Cookie_Jar.jpg Image

“People have got to learn: if they don’t have cookies in the cookie jar, they can’t eat cookies.”

These are the words of Suze Orman and no where at the present moment can the history and creative art of cookie jars be found than at the Bottineau Tech Center.

With the kick-off of the Smithsonian traveling exhibit, Key Ingredients: America by Food, in Bottineau over the weekend, the local Key Ingredient Committee has prepared a number of local exhibits. Starting with an apron exhibit, the next display is the cookie jars exhibit.

The collection of cookie jars comes from Twilla Glinz, who donated this collected work of jars to the Bottineau County Museum, which in turn granted the pieces to the Smithsonian exhibit.
The collection is a spectrum of colorful and creative cookie jars.

Origins of cookie jars started in England in the latter part of the 18th century. They were called biscuit barrels or jars and were often glass jars with metal lids.
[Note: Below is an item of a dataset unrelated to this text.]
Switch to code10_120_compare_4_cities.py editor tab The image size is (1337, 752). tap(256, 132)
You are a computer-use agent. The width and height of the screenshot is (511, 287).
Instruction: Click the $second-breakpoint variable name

In America, cookie jars became popular in 1929 at the start of the Great Depression. These jars were also made of glass with metal screw-on lids. By the 1930s, stoneware started to replace glass cookie jars and prevailed with cylindrical shapes and was painted with flowers or leaves, or had vibrant, colored decals on them.

Ceramic eventually replaced stoneware and the Brush Pottery Company in Zanesville, Ohio, became the first company to produce cookie jars in mass production. At the same time, pottery companies which designed cookie jars began leaving the cylindrical shape and started creating the jars in the shapes of figures, animals, fruit, vegetables caricatures and companies such as Coca-Cola, Campbells and Kellogg’s.  
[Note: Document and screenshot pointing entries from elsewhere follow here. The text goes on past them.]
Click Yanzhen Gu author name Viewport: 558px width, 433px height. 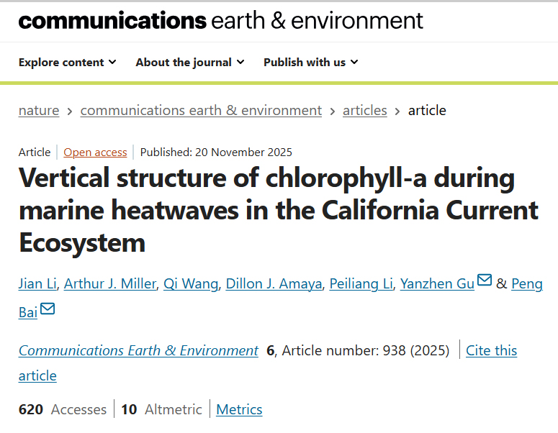coord(437,283)
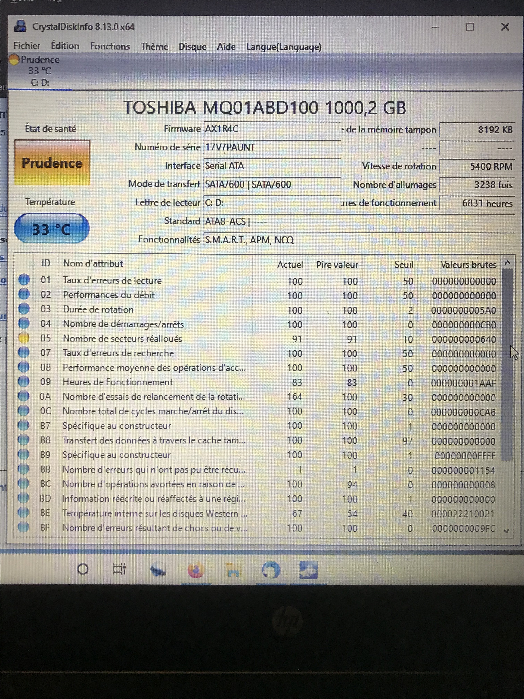Click the CrystalDiskInfo title bar app icon
Viewport: 524px width, 699px height.
tap(20, 26)
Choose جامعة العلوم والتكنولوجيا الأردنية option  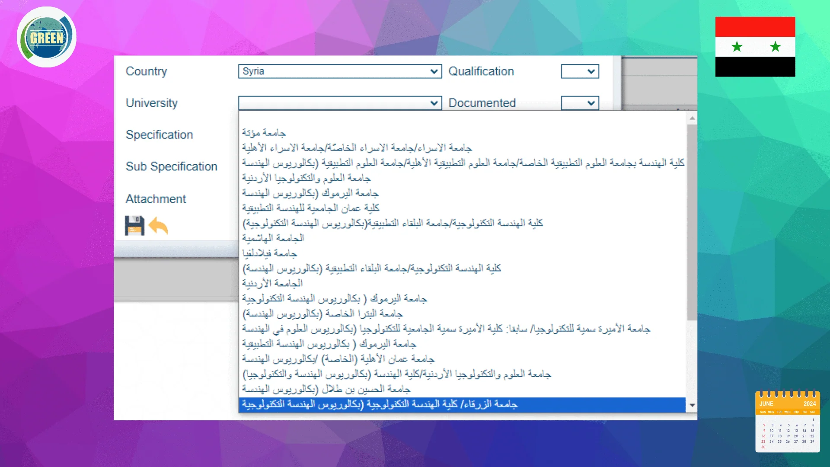(x=306, y=178)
The Golden Age of cookie jars happened from 1940 to 1970 when numerous companies produced cookie jars. Perhaps one of the greatest collectors of cookie jars was artist Andy Warhol who collected 175 ceramic cookie jars and brought back an interest in others to collect the jars. In 1980 Warhol’s collection was auctioned off at $250,000 even though he collected the majority of the jars in flee markets for little or no money.

Over the years, cookie jars have brought on cultural idioms like, “keep your hands out of the cookie jar,” “I got caught with my hand in the cookie jar,” “Who stole the cookie from the cookie jar?” and the financial term, “cookie jar accounting,” which symbolizes the custom of increasing reserves in good financial years but “eating them up” in poor economic times.

Tim Davis, a member of the Key Ingredient committee in Bottineau, stated that the cookie jar exhibit was chosen because the jars play an important part in America’s history with food.  

“The cookie jars represents an aspect of food,” Davis said. “I know when I was a kid, we always headed for that cookie jar, that cookie jar is where things happened. And, everybody loves cookies and cookie jars because they have a good feel. It’s a good comfort food. Besides that, they are colorful and attractive.”   

The cookie jar exhibit was supposed to close on Monday, but it has been decided to continue the display for an extended period of time inside the Tech Center in downtown Bottineau. Hours for the exhibit are Monday through Friday from 9 a.m. to 5 p.m., Saturday from 10 a.m. to 3 p.m. and Sunday from 1 to 4 p.m.